1)Cayce/William Gibson
Cayce is, i think, WG in drag. I don't mean that in a bad way, i mean, look at how they both consume culture, technology and fashion. I'd never heard of a Curta calculator before three days ago, now i've seen pictures. Ditto Jaeger LeCoultre wristwatches. WG is writing about his own "allergy" to product branding, amping it up for dramatic effect. OK, this is really a comment about WG, rather than a comparison of PR and N, but i'm tired, cut me some slack. But think about it, Neuromancer is shot through with that logo awareness as well. On the one hand, it makes the scenes more "real". On the other, hand, WG is revealing his own fascination for product logos. In Cayce, he may be writing about himself more blatantly than ever before.
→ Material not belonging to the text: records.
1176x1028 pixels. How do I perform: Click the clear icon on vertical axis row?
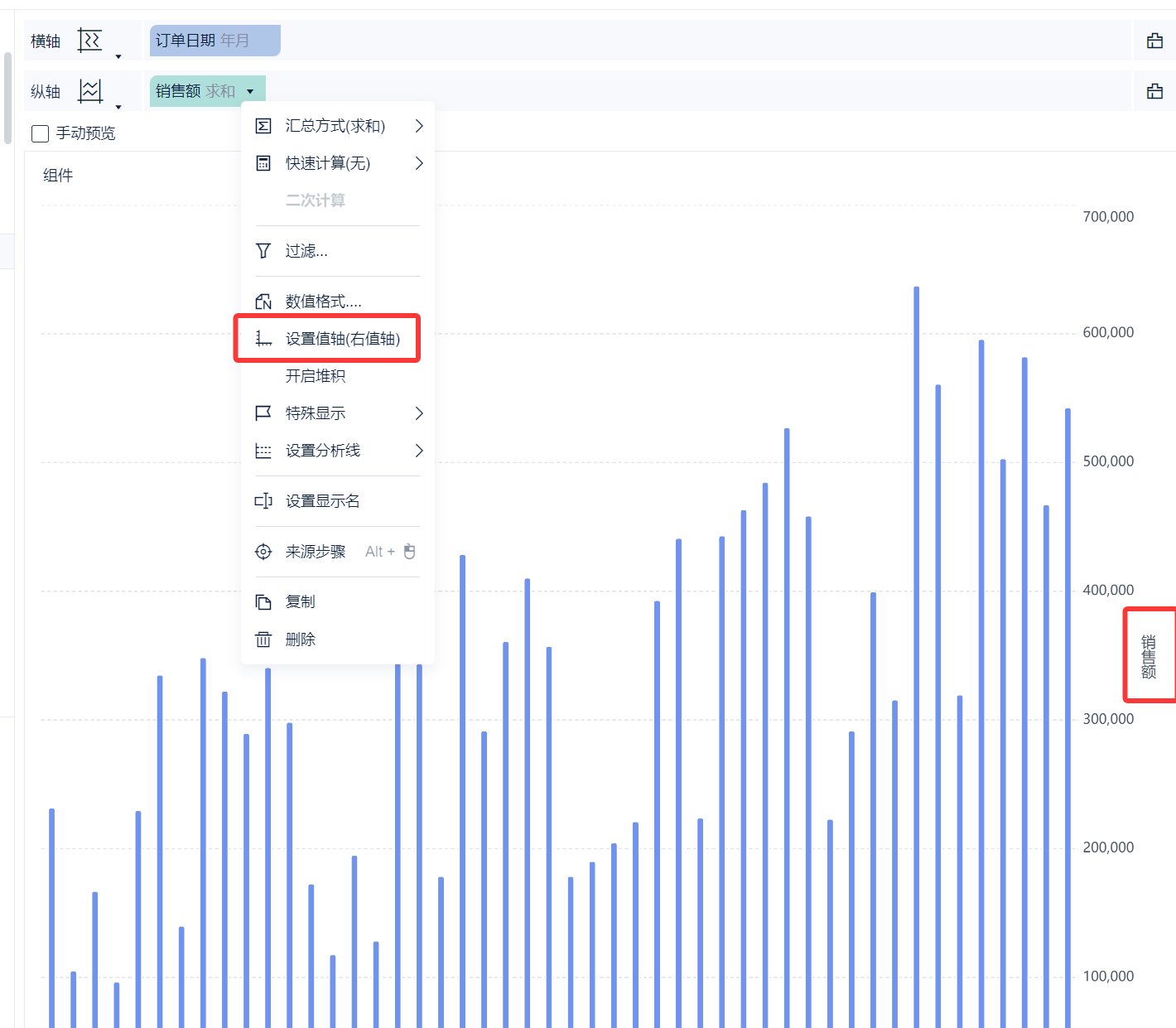(x=1154, y=91)
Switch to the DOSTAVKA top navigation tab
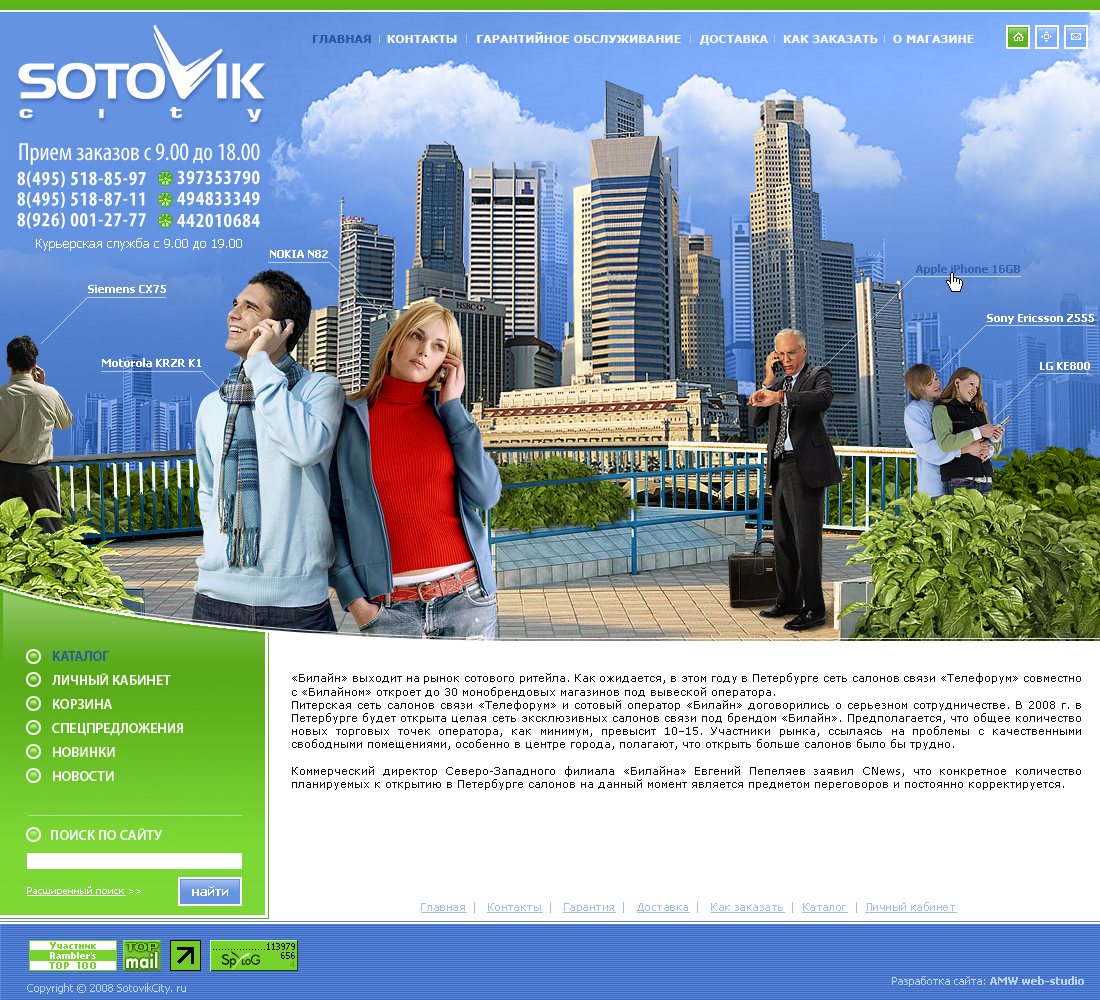The height and width of the screenshot is (1000, 1100). (733, 38)
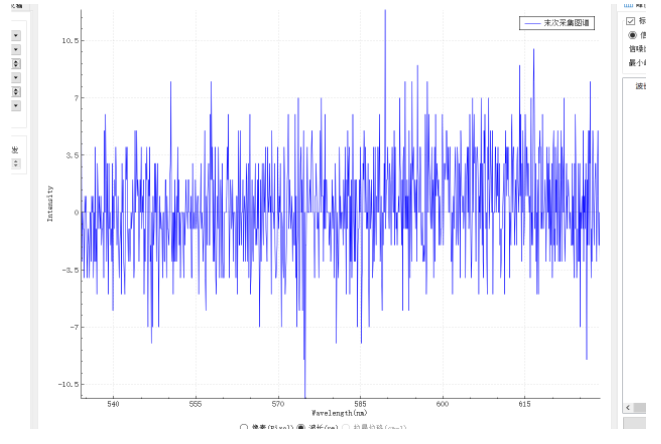This screenshot has width=661, height=444.
Task: Select the 像素(Pixel) x-axis radio button
Action: click(x=244, y=427)
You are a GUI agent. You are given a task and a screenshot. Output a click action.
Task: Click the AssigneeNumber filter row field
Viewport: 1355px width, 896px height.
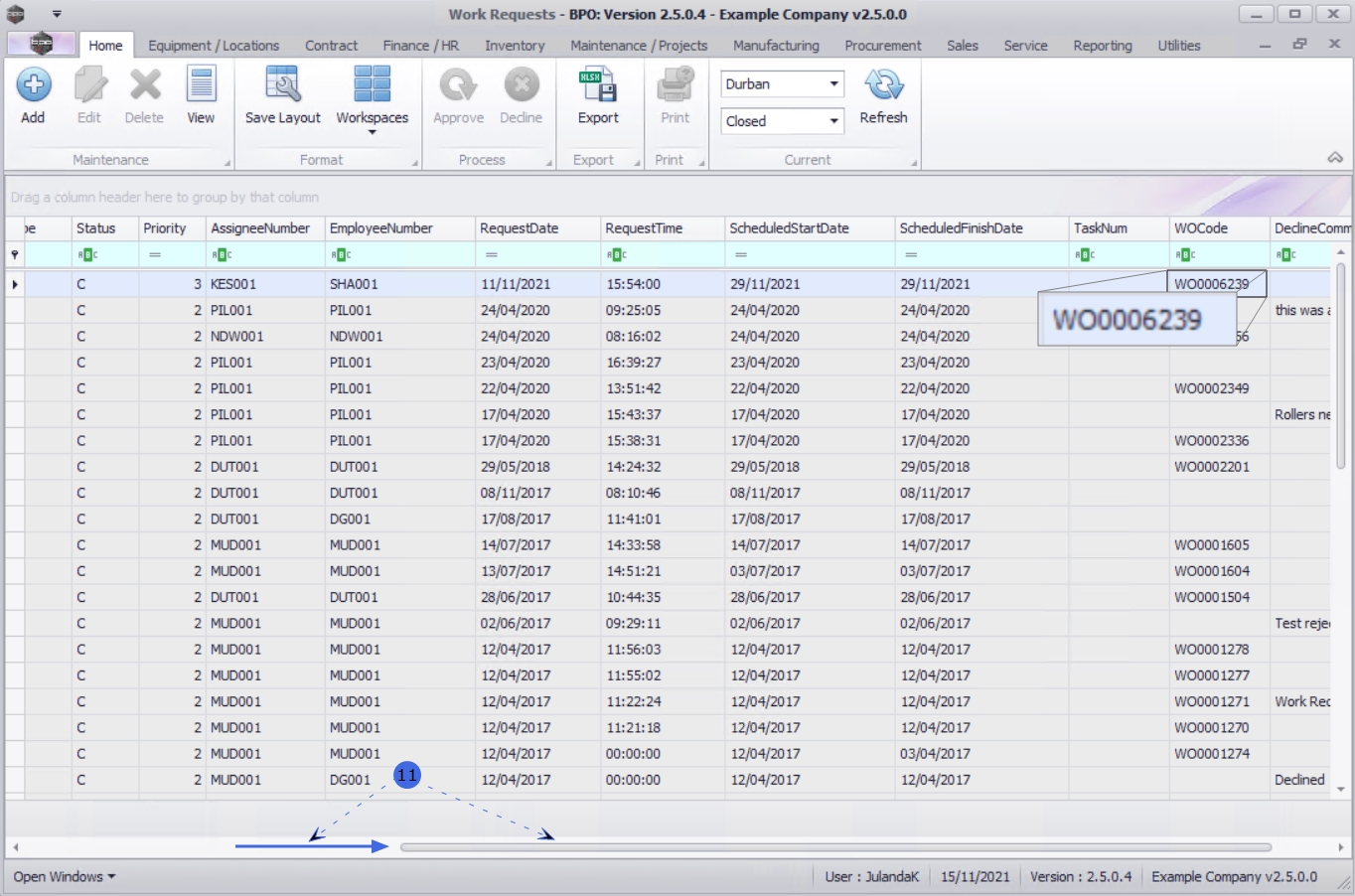pyautogui.click(x=273, y=255)
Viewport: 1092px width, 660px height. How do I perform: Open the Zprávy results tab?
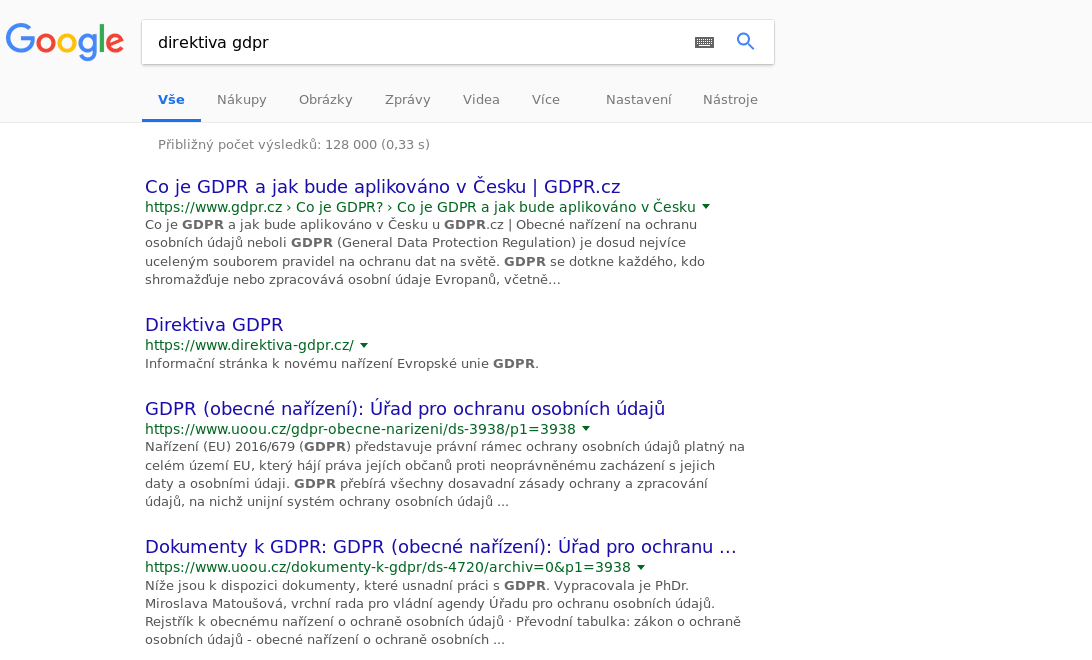click(407, 100)
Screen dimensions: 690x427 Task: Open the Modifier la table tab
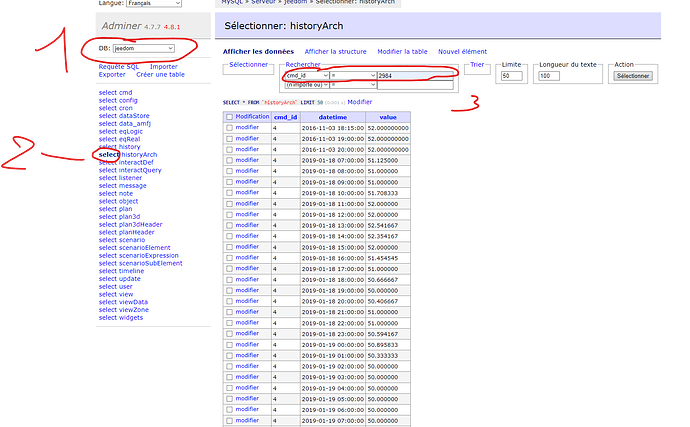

2) Obviously, the bit at the end where it becomes apparent that Cayce has lost her allergy as a result of being drugged, this is a mirror to Case being chemically maimed in Neuromancer.
3)strong female character. OK, a boring point, but true nevertheless.
4) Case and Cayce are highly specialized creatures, able to process information in unique ways.
5)boring point #2: a fascination for things Japanese
6)Case/Cayce are both victims of tragic loss. While their tragedies are somewhat different, there is a dullness about them, a lifelessness resulting from their sufferings.
7) The Finn/Hobbs His fascination for this character type interests me.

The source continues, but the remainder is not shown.